● **Objective**
Put the lines below into a Markdown table with the columns Row and Line, giving each row a running number and leaving out blank lines. Use only the part that opens with the line containing "Mark callout ④ in the ダブル diagram" and closes with the line containing "pyautogui.click(x=334, y=864)", both included.

━━━━━━━━━━

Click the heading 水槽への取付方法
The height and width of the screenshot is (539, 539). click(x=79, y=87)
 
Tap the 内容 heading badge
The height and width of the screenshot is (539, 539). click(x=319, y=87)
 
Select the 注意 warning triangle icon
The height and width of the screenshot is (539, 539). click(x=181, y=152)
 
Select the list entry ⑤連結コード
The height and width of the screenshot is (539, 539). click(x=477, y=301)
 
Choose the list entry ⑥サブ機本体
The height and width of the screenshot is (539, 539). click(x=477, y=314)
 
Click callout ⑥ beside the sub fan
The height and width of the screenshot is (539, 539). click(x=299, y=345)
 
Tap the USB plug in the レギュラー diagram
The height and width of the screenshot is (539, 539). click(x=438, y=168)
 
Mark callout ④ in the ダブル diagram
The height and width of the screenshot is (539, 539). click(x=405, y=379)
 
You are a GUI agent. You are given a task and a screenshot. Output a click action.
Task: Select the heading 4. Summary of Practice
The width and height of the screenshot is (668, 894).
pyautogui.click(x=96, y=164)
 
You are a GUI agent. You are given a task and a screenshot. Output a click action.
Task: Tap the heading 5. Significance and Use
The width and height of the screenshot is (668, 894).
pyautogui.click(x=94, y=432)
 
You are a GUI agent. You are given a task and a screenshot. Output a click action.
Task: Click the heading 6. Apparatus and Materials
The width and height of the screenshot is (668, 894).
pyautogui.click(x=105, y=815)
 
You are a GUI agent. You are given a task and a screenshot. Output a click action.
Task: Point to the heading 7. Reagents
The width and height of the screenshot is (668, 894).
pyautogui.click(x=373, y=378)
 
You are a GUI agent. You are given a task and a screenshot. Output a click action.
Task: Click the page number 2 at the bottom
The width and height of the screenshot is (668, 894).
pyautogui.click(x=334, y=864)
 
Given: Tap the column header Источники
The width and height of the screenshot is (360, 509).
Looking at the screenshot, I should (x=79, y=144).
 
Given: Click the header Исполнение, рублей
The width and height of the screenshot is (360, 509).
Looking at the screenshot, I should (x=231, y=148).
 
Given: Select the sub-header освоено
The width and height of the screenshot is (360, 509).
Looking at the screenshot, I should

━━━━━━━━━━

● **Exercise solution**
| Row | Line |
|---|---|
| 1 | Mark callout ④ in the ダブル diagram |
| 2 | The height and width of the screenshot is (539, 539). click(x=405, y=379) |
| 3 | You are a GUI agent. You are given a task and a screenshot. Output a click action. |
| 4 | Task: Select the heading 4. Summary of Practice |
| 5 | The width and height of the screenshot is (668, 894). |
| 6 | pyautogui.click(x=96, y=164) |
| 7 | You are a GUI agent. You are given a task and a screenshot. Output a click action. |
| 8 | Task: Tap the heading 5. Significance and Use |
| 9 | The width and height of the screenshot is (668, 894). |
| 10 | pyautogui.click(x=94, y=432) |
| 11 | You are a GUI agent. You are given a task and a screenshot. Output a click action. |
| 12 | Task: Click the heading 6. Apparatus and Materials |
| 13 | The width and height of the screenshot is (668, 894). |
| 14 | pyautogui.click(x=105, y=815) |
| 15 | You are a GUI agent. You are given a task and a screenshot. Output a click action. |
| 16 | Task: Point to the heading 7. Reagents |
| 17 | The width and height of the screenshot is (668, 894). |
| 18 | pyautogui.click(x=373, y=378) |
| 19 | You are a GUI agent. You are given a task and a screenshot. Output a click action. |
| 20 | Task: Click the page number 2 at the bottom |
| 21 | The width and height of the screenshot is (668, 894). |
| 22 | pyautogui.click(x=334, y=864) |